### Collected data
* * *
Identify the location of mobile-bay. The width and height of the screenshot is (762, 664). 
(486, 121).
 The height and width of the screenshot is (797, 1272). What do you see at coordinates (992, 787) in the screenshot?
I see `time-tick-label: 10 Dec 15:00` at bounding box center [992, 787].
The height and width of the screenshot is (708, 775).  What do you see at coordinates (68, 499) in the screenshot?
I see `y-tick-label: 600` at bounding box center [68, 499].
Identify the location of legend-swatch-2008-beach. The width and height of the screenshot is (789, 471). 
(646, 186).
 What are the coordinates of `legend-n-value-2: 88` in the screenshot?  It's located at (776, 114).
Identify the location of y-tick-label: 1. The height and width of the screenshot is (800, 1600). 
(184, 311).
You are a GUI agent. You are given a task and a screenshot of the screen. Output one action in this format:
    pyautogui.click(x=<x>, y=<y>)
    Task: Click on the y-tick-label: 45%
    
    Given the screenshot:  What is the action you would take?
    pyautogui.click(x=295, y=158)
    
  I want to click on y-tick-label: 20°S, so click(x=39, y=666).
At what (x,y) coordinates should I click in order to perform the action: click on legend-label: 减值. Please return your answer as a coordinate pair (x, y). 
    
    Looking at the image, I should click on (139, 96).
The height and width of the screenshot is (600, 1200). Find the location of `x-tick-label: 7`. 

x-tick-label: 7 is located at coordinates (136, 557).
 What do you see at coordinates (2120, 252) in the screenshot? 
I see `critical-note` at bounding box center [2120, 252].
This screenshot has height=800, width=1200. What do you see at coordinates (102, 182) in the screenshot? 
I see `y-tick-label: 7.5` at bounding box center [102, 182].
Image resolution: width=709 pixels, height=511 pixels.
* * *
Copy out the entries word for word, from the very beginning down through the line containing "center [992, 787].", including that line.

Identify the location of mobile-bay. The width and height of the screenshot is (762, 664). 
(486, 121).
 The height and width of the screenshot is (797, 1272). What do you see at coordinates (992, 787) in the screenshot?
I see `time-tick-label: 10 Dec 15:00` at bounding box center [992, 787].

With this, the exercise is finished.